Are they angry American scientists didn’t solve the biggest health crisis in history more quickly? Was under a year not fast enough? Of course, it’s not hard to see the frustration — here we are, eight whole months after the first shots were administered, and they have to read about a setback? Outrageous! The whole thing recalls Louis C.K.’s “Everything is amazing and nobody is happy” routine, about Americans who sit in airports with scrunched noses, furious they have to wait a whole second for their cell phones to get signals from space:
What gives? In a political atmosphere in which the most impenetrable taboo is the social problem that doesn’t belong solely to one or the other party, any explanation for the recent resurgence that we can’t stress out and blame someone for has to be downplayed. So we stay steeped in the same orgy of bitching and fault-finding that’s dominated our lives since 2016.
Covid-19’s comeback is Exhibit A for why America needs sweeping changes in the way we organize our lives and our politics. We have the worst and most useless political parties in the world. Neither of our reigning brands is capable of articulating a positive vision for the country, because neither has any identity anymore apart from tireless slander of the other. Democrats, worse on this front, are a rat-hair away from describing the whole GOP as a terrorist organization in need of outlawing. They’re perpetually miserable because being visibly happy while Trump still walks the earth is “normalizing.” Republican leaders meanwhile may still be caught between the Sophie’s Choice of backing Trump and appealing their post-2016 firing as Washington’s most trusted handmaidens of corporate influence, but they at least seem happier in public, probably conscious of how lucky they are to be in office despite a total lack of coherent message.
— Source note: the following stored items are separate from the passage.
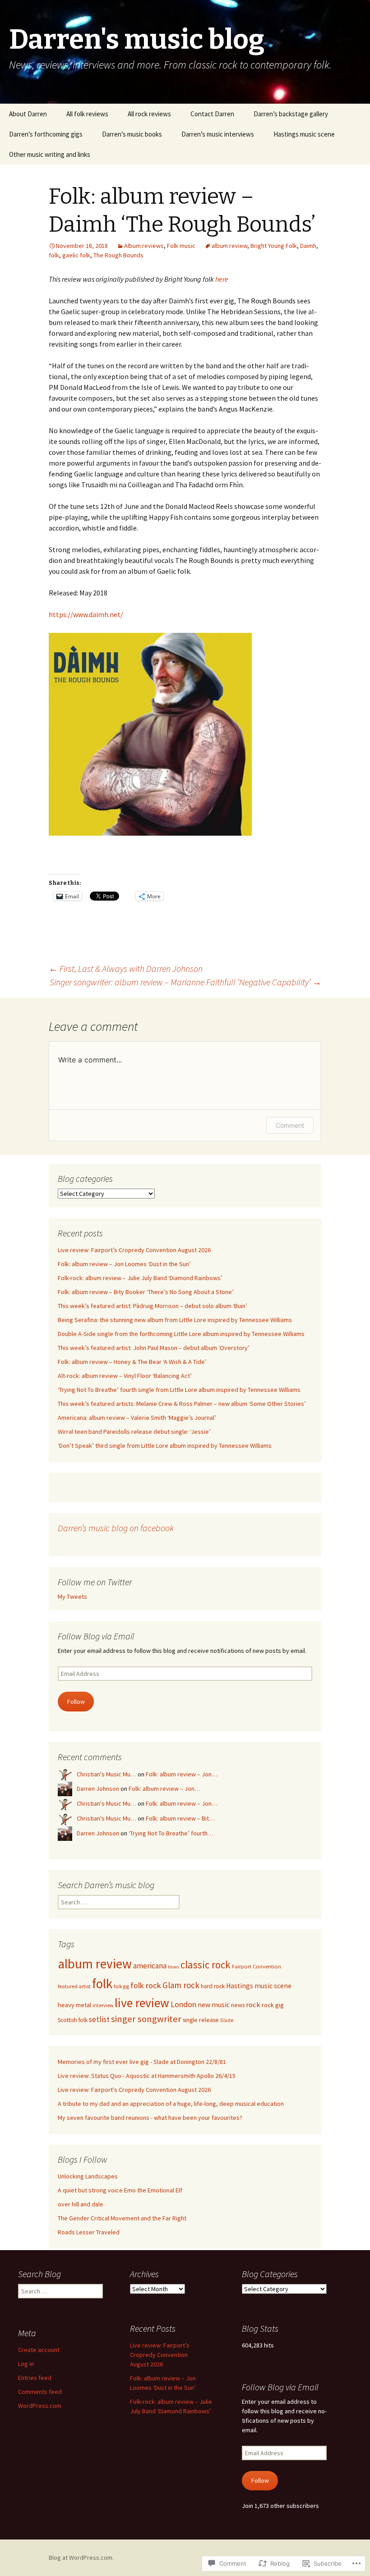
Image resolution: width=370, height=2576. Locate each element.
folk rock (145, 1985)
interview (102, 2005)
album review (229, 246)
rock (253, 2004)
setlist (99, 2019)
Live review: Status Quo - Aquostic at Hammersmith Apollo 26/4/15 (147, 2076)
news (238, 2005)
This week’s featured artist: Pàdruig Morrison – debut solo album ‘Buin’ (152, 1306)
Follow (76, 1702)
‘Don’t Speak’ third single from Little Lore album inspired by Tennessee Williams (165, 1445)
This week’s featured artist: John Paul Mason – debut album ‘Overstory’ (154, 1348)
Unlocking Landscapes (88, 2176)
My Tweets (72, 1596)
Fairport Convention (256, 1966)
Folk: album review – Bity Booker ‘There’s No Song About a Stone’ (146, 1292)
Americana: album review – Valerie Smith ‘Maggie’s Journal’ (137, 1418)
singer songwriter (146, 2019)
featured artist (74, 1986)
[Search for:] (353, 114)
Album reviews (144, 246)
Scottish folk (73, 2020)
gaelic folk (76, 255)
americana (149, 1966)
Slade (227, 2020)
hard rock (213, 1986)
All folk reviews (87, 114)
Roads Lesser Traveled (89, 2232)
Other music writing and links (49, 154)
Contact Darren (212, 114)
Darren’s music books (132, 134)
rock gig (273, 2004)
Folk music (181, 246)
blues (173, 1967)
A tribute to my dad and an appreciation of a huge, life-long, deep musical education (171, 2104)
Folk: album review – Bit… (180, 1818)
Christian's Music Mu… (106, 1774)
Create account (39, 2350)
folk (54, 255)
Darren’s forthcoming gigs (46, 134)
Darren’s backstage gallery (291, 114)
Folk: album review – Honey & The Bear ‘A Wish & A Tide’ (132, 1362)
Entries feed (34, 2378)
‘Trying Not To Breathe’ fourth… (171, 1833)
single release (201, 2020)
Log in (26, 2364)
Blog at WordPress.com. (81, 2557)
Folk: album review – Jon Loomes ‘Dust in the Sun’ (124, 1264)
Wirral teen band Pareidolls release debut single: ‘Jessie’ (134, 1432)
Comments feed (40, 2392)
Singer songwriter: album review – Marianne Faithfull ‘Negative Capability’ (185, 982)
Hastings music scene (304, 134)
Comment (290, 1125)
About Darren (28, 114)
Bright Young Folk (273, 246)
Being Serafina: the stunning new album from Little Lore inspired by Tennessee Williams (175, 1320)
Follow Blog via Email (96, 1636)
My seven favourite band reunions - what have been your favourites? (150, 2118)
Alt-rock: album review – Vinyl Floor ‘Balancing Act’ (125, 1376)
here (222, 279)
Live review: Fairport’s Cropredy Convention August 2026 (134, 1250)
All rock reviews (149, 114)
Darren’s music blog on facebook (116, 1527)
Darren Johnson (98, 1788)
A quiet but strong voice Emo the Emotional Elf (120, 2190)
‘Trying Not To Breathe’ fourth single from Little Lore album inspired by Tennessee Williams (179, 1390)
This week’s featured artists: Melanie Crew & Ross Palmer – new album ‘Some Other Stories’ (182, 1404)
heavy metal (74, 2004)
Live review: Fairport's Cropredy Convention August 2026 (134, 2090)
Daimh (308, 246)
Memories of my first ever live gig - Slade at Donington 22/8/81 (142, 2062)
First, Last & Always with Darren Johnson (126, 968)
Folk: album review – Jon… (181, 1774)
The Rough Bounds (118, 255)
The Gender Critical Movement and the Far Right (122, 2218)
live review (142, 2003)
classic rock (205, 1964)
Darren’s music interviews (217, 134)
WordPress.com (39, 2406)
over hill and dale (80, 2204)
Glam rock (180, 1985)
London (183, 2004)
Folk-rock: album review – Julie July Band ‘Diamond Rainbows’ (140, 1278)
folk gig (121, 1986)
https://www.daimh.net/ (86, 614)
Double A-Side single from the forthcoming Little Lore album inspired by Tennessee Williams (181, 1334)
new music (214, 2004)
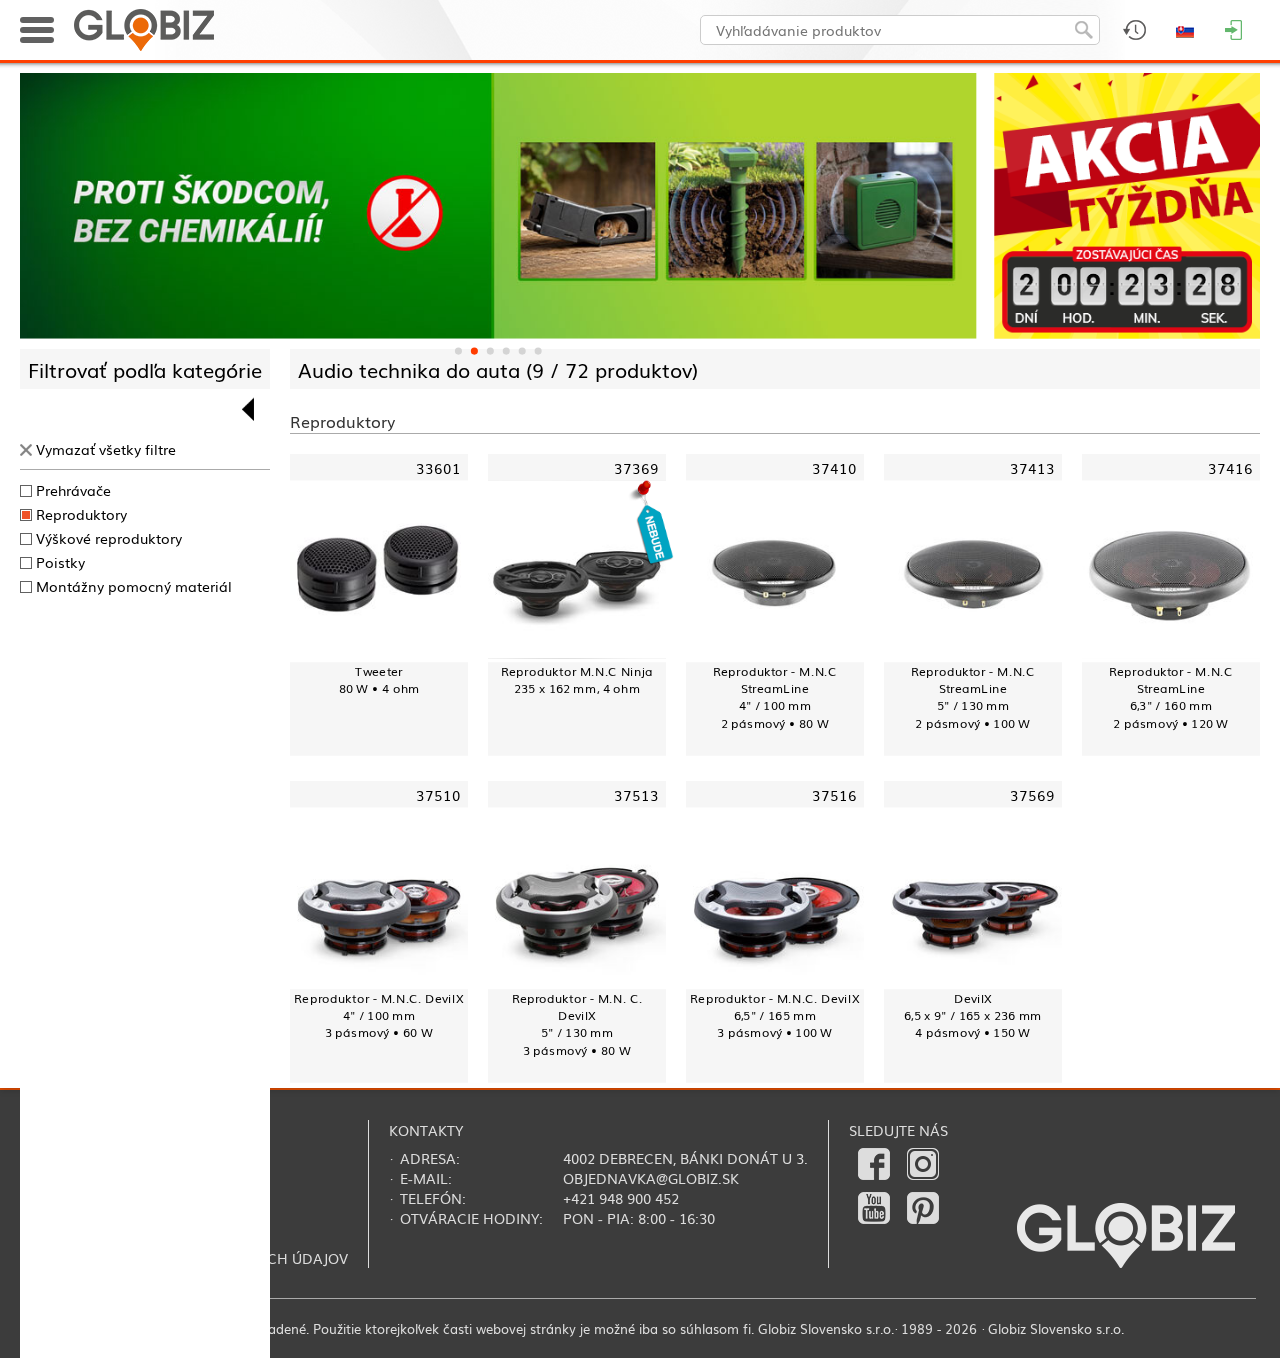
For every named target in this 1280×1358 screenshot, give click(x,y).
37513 (636, 793)
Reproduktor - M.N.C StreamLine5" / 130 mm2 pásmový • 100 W (973, 696)
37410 (834, 466)
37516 (834, 793)
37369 (636, 466)
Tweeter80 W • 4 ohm (379, 679)
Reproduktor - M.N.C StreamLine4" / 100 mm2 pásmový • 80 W (775, 696)
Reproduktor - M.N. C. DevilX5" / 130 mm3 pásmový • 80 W (577, 1023)
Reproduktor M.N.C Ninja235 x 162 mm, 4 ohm (576, 679)
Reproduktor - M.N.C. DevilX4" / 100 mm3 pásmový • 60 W (378, 1015)
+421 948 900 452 (621, 1198)
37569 (1032, 793)
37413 (1032, 466)
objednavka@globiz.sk (651, 1178)
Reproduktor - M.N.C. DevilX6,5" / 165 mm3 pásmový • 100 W (774, 1015)
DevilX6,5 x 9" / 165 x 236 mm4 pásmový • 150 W (973, 1015)
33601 (438, 466)
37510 (438, 793)
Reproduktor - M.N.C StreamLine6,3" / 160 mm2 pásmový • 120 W (1171, 696)
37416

For all America’s multitudinous problems and injustices, its two political factions were once always able to “manufacture consent” toward optimism in an emergency, whether of the self-created variety (e.g. the invasion of Iraq) or of the unexpected sort (e.g. Hurricane Katrina, or the Deepwater Horizon disaster). Our policy responses in these moments ranged from incompetent to criminal to, at times and especially at the ground level, heroic — think the firefighters after 9/11, or the first responders during this pandemic — but until now, the corresponding propaganda effort never malfunctioned to the point where political leaders stressed defeatism and mutual hatred as a patriotic imperative in the middle of a crisis. Yet this is happening now.